§ **AVAILABLE RECORDS**:
-- -- --
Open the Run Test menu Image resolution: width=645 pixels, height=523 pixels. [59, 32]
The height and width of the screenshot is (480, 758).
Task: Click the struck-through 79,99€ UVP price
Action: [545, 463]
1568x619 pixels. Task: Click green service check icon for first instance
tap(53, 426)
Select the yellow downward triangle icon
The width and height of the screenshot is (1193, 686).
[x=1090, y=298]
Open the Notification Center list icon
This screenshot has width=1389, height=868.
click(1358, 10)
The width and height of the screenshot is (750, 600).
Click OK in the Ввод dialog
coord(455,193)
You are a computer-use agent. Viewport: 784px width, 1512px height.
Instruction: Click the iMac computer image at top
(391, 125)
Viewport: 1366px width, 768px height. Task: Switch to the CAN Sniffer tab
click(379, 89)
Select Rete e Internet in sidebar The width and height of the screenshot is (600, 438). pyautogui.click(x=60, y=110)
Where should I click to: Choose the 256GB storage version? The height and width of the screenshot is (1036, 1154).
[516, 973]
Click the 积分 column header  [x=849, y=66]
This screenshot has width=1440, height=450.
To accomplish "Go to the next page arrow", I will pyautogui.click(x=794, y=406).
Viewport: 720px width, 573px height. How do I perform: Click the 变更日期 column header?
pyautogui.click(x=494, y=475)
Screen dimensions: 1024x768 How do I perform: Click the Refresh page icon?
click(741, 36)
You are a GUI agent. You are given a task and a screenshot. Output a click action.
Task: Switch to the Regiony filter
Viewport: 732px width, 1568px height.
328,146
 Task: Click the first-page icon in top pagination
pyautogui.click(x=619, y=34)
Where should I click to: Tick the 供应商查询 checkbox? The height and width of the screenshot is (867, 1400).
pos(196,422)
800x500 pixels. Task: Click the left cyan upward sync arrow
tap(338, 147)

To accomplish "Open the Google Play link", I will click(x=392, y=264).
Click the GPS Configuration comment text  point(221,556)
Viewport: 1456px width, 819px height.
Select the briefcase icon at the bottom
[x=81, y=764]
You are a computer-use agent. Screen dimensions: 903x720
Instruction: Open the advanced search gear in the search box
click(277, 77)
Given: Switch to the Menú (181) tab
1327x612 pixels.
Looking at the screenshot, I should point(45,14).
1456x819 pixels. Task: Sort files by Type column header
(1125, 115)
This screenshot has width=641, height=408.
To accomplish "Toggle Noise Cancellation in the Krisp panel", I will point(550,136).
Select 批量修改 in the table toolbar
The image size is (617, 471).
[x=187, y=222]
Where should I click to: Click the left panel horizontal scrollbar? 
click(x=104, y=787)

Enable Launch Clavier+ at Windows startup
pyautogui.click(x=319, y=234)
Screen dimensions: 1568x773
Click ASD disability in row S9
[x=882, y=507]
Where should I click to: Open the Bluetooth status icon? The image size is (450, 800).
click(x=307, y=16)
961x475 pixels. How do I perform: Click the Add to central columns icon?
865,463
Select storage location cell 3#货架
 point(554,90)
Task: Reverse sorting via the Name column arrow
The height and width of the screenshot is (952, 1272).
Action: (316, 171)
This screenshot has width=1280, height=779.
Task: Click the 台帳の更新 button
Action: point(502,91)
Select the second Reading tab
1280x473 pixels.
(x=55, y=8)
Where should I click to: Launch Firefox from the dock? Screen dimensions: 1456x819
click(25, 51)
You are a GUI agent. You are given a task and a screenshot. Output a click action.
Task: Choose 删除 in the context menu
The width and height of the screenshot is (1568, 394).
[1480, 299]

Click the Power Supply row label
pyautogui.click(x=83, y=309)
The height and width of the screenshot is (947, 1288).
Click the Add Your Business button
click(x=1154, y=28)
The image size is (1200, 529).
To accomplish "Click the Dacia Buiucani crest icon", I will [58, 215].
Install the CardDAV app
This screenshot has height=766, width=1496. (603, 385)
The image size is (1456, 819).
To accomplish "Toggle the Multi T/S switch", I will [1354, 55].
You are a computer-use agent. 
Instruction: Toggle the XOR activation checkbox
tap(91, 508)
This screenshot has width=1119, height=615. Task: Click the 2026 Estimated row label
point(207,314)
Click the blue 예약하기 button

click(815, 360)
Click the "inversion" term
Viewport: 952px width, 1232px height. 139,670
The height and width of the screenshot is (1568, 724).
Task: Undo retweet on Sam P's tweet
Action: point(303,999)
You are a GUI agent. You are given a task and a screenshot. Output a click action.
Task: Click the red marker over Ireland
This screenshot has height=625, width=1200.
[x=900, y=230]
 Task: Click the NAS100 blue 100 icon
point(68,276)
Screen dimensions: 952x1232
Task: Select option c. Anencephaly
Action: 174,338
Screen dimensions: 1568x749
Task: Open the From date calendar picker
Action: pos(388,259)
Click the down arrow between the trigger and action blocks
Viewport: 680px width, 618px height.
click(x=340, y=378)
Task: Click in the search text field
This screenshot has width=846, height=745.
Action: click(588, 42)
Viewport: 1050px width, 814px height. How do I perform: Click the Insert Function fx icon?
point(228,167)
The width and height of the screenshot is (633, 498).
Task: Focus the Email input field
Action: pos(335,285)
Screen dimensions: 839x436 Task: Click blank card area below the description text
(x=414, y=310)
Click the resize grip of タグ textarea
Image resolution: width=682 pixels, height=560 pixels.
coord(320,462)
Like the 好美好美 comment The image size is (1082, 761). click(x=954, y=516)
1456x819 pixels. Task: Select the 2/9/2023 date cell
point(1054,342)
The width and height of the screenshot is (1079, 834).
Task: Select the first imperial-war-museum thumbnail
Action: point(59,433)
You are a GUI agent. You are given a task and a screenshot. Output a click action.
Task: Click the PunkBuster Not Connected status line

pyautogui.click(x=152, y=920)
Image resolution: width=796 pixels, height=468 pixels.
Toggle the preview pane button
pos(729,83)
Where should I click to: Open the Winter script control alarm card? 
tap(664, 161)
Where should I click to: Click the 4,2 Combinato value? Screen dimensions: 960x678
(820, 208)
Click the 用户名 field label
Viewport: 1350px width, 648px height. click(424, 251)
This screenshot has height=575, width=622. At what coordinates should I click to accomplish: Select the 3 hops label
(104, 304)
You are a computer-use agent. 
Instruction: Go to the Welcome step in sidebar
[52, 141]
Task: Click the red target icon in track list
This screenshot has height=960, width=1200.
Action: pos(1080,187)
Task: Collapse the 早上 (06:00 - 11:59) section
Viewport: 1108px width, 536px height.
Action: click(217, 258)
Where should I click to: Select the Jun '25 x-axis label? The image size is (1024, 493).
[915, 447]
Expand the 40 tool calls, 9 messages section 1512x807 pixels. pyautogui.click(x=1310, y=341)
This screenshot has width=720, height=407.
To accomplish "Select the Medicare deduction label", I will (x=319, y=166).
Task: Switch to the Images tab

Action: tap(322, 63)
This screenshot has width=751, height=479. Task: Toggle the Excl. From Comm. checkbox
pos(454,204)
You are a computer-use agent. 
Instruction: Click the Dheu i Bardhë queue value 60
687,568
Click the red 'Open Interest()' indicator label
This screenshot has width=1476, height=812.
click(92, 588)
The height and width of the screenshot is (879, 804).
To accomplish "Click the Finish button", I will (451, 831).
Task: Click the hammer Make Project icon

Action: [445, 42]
-- -- --
Rewrite the material from the line that has "Screen dimensions: 1568x773" through the line that has "point(554,90)", changing "Bluetooth" to "Wi-Fi" and leaving everything else as it stands.

Screen dimensions: 1568x773
Click ASD disability in row S9
[x=882, y=507]
Where should I click to: Open the Wi-Fi status icon? The image size is (450, 800).
click(x=307, y=16)
961x475 pixels. How do I perform: Click the Add to central columns icon?
865,463
Select storage location cell 3#货架
 point(554,90)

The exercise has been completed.